### Material shown:
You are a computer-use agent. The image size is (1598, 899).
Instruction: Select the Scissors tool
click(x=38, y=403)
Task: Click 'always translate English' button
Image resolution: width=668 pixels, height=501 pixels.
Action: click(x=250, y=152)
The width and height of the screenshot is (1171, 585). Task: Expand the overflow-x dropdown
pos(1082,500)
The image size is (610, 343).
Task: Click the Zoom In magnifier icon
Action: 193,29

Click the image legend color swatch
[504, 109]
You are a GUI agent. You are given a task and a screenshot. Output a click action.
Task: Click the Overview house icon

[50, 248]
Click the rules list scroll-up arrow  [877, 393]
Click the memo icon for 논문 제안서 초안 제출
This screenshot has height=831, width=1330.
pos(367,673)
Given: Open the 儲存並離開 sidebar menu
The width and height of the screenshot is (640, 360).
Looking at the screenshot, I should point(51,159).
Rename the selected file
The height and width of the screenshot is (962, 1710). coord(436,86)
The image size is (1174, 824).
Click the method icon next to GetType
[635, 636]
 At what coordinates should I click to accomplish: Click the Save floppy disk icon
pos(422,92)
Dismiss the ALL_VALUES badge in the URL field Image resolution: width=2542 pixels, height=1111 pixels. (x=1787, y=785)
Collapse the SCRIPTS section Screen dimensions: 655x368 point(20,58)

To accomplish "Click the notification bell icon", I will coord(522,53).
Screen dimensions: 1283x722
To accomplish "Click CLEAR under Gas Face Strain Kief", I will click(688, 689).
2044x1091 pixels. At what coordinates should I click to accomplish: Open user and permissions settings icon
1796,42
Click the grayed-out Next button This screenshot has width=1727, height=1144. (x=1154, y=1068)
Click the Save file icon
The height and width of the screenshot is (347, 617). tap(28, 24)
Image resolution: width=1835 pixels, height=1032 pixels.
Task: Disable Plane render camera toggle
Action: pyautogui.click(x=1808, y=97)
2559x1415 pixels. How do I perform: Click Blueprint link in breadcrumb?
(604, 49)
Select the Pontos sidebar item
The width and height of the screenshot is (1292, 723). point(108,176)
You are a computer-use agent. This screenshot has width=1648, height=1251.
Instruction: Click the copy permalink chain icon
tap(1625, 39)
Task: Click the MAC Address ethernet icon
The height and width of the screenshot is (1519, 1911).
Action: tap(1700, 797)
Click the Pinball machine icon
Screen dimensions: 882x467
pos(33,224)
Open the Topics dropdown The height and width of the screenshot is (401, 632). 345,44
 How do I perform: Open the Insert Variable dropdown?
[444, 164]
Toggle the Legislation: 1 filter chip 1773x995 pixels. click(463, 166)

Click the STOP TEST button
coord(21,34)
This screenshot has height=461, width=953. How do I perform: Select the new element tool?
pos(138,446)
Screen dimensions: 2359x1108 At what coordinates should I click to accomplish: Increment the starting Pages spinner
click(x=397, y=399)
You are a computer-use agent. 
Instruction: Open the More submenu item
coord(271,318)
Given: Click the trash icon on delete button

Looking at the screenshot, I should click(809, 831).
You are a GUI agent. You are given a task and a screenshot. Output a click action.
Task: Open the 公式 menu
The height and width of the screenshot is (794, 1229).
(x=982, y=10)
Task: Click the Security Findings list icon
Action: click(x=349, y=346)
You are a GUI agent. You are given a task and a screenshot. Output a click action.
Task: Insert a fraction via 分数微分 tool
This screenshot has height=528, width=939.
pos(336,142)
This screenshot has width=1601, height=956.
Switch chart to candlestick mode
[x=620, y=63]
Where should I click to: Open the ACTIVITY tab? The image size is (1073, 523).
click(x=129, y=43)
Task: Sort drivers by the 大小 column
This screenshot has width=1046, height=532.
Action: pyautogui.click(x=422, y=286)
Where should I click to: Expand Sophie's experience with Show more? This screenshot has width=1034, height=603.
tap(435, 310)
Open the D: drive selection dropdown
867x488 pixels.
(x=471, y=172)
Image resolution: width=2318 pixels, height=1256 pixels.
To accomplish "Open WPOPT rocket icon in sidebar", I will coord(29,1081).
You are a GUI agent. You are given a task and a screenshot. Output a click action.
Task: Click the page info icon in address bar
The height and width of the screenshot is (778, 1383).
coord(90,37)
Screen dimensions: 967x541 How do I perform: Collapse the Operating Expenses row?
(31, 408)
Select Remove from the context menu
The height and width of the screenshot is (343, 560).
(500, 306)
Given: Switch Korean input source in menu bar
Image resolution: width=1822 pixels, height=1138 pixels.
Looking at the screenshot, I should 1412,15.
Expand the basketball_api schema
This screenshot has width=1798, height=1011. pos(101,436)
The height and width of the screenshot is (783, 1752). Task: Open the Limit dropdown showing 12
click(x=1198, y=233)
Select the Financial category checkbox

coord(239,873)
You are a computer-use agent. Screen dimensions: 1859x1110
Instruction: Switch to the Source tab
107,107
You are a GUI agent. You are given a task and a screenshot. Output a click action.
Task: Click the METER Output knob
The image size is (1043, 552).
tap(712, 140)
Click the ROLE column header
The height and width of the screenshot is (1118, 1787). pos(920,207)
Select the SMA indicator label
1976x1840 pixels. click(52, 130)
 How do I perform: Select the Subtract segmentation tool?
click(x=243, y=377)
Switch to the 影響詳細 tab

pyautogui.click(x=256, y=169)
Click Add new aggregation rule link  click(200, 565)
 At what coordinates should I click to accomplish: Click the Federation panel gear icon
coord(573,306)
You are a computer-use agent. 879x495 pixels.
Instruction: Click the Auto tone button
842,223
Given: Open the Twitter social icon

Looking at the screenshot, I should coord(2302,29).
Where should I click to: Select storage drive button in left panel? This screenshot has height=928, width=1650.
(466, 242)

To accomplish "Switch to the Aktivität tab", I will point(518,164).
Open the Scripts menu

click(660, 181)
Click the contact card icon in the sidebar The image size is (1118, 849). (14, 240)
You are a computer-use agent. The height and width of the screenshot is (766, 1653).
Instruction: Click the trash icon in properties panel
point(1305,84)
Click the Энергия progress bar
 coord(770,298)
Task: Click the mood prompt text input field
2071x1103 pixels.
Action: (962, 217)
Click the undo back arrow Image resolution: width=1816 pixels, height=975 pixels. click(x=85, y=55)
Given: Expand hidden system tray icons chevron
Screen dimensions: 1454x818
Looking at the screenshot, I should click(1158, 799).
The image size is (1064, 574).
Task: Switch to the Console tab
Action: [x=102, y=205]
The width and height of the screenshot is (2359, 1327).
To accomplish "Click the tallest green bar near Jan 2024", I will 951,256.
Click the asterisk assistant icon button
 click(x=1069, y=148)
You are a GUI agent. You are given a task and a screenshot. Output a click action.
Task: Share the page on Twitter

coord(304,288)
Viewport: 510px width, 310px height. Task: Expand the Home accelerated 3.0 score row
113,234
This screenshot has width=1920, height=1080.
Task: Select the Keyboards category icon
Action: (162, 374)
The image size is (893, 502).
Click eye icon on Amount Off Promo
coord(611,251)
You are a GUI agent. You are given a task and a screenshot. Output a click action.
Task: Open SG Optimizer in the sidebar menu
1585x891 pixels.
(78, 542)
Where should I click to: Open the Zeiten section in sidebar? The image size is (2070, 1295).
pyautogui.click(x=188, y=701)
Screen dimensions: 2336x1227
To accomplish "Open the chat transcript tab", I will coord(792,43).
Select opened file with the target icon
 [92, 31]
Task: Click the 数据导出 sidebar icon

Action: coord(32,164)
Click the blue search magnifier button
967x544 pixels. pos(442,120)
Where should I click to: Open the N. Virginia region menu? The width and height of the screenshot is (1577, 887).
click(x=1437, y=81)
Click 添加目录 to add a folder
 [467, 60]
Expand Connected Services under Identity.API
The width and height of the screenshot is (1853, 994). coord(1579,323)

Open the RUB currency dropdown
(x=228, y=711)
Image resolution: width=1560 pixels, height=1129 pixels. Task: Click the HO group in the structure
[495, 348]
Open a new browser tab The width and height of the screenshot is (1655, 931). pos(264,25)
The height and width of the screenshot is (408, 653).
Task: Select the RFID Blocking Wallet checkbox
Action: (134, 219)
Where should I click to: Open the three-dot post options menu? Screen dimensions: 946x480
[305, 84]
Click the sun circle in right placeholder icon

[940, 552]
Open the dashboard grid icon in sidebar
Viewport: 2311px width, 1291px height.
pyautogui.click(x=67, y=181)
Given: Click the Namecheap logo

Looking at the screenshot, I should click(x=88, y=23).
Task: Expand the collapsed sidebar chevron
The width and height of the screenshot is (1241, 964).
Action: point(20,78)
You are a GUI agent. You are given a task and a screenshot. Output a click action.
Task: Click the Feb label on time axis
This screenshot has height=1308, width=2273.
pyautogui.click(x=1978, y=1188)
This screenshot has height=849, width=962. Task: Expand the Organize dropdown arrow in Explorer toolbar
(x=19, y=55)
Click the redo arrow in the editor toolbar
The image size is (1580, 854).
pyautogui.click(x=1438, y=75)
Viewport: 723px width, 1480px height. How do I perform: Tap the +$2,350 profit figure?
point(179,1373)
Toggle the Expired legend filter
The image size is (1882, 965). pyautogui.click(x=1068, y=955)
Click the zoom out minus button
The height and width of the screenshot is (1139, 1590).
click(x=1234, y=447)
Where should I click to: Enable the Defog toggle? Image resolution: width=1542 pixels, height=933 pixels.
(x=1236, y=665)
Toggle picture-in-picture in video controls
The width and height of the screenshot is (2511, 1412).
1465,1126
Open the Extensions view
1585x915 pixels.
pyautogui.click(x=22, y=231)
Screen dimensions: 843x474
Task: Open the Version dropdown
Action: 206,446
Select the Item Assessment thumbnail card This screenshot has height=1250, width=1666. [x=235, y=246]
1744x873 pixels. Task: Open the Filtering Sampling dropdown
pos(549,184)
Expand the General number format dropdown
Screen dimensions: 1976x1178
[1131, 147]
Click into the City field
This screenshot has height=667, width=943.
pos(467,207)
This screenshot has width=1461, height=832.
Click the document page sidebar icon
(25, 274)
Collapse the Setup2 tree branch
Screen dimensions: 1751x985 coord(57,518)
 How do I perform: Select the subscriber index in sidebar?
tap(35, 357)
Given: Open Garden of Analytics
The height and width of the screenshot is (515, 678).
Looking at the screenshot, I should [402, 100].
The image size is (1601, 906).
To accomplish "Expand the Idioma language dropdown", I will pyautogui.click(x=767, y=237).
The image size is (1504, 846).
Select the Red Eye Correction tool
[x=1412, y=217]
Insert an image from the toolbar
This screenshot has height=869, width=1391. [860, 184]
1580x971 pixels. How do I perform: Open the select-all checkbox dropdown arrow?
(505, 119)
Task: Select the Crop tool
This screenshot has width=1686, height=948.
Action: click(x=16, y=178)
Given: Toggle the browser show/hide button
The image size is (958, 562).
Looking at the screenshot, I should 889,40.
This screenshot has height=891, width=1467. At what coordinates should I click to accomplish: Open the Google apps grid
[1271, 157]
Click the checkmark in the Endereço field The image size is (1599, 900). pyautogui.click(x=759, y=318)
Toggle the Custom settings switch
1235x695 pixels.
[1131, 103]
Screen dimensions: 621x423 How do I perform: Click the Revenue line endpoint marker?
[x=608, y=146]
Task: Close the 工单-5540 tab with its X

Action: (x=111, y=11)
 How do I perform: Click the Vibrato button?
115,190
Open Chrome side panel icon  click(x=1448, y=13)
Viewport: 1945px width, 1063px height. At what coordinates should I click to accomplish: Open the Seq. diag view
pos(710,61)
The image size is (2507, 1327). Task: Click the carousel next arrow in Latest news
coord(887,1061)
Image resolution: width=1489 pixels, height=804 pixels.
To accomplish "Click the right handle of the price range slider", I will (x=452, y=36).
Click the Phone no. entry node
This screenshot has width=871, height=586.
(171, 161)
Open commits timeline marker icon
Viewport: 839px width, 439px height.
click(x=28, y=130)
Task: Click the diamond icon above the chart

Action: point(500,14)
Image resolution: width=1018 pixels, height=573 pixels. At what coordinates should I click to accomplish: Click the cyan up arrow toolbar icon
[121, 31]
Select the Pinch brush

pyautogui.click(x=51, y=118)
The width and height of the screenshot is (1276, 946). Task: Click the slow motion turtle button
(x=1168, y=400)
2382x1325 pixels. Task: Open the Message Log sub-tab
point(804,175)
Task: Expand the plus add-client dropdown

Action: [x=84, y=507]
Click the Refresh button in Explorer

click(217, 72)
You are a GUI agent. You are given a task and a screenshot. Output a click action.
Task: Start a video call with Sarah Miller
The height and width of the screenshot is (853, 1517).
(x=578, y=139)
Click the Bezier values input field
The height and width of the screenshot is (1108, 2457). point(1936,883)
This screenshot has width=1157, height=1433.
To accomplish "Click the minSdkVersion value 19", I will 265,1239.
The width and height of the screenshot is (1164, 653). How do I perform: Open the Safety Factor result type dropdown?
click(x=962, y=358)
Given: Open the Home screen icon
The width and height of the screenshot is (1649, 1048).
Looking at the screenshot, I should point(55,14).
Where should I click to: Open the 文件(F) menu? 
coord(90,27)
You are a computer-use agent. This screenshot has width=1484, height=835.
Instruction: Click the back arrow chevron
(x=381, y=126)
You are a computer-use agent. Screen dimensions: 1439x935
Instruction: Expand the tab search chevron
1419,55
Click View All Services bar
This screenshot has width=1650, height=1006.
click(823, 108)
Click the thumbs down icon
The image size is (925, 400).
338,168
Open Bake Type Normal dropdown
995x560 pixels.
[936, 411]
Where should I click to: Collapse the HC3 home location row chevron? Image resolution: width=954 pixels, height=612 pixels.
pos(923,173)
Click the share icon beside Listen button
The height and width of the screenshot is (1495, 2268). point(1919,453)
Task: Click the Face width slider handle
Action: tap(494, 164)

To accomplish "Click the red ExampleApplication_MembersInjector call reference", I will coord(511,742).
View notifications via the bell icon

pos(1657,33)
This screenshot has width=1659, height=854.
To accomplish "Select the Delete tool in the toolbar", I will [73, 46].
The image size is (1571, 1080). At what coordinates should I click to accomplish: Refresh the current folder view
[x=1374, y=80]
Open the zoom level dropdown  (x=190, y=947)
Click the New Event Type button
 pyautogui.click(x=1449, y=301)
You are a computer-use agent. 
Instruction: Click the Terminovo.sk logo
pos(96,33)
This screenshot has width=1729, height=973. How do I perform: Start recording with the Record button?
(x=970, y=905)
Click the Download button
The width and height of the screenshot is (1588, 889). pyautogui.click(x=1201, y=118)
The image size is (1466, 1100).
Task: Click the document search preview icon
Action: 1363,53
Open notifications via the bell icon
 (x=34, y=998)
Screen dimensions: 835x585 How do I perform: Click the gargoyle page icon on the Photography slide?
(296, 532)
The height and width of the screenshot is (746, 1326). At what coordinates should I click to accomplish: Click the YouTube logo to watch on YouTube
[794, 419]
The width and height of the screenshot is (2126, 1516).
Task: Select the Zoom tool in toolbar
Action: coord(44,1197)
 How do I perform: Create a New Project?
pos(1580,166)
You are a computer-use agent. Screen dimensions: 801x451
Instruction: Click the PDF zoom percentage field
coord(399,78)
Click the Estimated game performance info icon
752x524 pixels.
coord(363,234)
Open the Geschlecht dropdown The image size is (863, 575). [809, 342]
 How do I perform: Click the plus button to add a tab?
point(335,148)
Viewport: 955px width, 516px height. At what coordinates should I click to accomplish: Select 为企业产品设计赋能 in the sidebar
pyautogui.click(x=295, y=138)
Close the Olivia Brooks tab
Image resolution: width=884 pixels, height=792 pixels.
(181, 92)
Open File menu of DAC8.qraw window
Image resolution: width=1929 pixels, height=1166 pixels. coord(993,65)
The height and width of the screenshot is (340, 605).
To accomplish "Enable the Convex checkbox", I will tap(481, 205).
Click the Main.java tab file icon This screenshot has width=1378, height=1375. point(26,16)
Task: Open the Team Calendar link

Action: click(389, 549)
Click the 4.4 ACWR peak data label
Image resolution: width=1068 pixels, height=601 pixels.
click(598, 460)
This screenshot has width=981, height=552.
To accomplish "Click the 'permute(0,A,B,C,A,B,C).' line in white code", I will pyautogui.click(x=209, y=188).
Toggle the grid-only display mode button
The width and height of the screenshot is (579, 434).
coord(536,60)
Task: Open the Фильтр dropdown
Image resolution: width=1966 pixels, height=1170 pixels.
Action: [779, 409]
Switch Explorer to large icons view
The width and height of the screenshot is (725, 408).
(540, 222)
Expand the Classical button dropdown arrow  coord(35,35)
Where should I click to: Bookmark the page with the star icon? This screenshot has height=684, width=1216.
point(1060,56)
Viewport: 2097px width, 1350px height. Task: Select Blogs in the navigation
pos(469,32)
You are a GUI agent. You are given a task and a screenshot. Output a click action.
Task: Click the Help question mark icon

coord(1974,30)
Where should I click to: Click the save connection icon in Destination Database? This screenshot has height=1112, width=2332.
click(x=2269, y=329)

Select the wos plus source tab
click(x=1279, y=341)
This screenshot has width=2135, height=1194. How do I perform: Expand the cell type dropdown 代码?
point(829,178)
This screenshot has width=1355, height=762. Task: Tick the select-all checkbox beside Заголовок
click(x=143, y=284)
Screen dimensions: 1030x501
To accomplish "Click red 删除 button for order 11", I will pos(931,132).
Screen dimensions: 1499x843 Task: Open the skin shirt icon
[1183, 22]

### Directions:
Write out the records exactly, starting at the first line and stopping after the line that contains "Given: Open the 儲存並離開 sidebar menu".

### Exercise solution:
You are a computer-use agent. The image size is (1598, 899).
Instruction: Select the Scissors tool
click(x=38, y=403)
Task: Click 'always translate English' button
Image resolution: width=668 pixels, height=501 pixels.
Action: click(x=250, y=152)
The width and height of the screenshot is (1171, 585). Task: Expand the overflow-x dropdown
pos(1082,500)
The image size is (610, 343).
Task: Click the Zoom In magnifier icon
Action: 193,29

Click the image legend color swatch
[504, 109]
You are a GUI agent. You are given a task and a screenshot. Output a click action.
Task: Click the Overview house icon

[50, 248]
Click the rules list scroll-up arrow  [877, 393]
Click the memo icon for 논문 제안서 초안 제출
This screenshot has height=831, width=1330.
pos(367,673)
Given: Open the 儲存並離開 sidebar menu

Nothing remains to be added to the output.